Data section
○ ○ ○ ○ ○
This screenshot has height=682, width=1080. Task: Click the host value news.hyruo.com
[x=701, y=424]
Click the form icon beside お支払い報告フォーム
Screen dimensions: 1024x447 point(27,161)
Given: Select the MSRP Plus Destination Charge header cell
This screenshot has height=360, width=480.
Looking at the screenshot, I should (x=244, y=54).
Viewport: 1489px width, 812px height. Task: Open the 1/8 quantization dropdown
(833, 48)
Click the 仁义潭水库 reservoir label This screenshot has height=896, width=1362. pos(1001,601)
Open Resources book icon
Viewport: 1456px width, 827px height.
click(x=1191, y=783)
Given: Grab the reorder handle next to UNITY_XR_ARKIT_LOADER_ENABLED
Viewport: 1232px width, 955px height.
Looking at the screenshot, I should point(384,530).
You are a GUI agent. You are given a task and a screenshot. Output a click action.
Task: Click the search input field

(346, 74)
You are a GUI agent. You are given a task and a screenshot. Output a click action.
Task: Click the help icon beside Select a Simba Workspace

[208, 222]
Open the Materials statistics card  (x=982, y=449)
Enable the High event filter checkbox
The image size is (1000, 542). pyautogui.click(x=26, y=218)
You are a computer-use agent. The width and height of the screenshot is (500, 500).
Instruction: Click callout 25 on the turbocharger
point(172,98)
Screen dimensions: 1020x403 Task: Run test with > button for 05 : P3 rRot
○ ○ ○ ○ ○
Job
Change "dropdown" to "menu" throughout the material above, and reproduce all of the material with no other alterations.

Response
This screenshot has height=682, width=1080. Task: Click the host value news.hyruo.com
[x=701, y=424]
Click the form icon beside お支払い報告フォーム
Screen dimensions: 1024x447 point(27,161)
Given: Select the MSRP Plus Destination Charge header cell
This screenshot has height=360, width=480.
Looking at the screenshot, I should (x=244, y=54).
Viewport: 1489px width, 812px height. Task: Open the 1/8 quantization menu
(833, 48)
Click the 仁义潭水库 reservoir label This screenshot has height=896, width=1362. pos(1001,601)
Open Resources book icon
Viewport: 1456px width, 827px height.
click(x=1191, y=783)
Given: Grab the reorder handle next to UNITY_XR_ARKIT_LOADER_ENABLED
Viewport: 1232px width, 955px height.
Looking at the screenshot, I should point(384,530).
You are a GUI agent. You are given a task and a screenshot. Output a click action.
Task: Click the search input field

(346, 74)
You are a GUI agent. You are given a task and a screenshot. Output a click action.
Task: Click the help icon beside Select a Simba Workspace

[208, 222]
Open the Materials statistics card  (x=982, y=449)
Enable the High event filter checkbox
The image size is (1000, 542). pyautogui.click(x=26, y=218)
You are a computer-use agent. The width and height of the screenshot is (500, 500).
Instruction: Click callout 25 on the turbocharger
point(172,98)
Screen dimensions: 1020x403 Task: Run test with > button for 05 : P3 rRot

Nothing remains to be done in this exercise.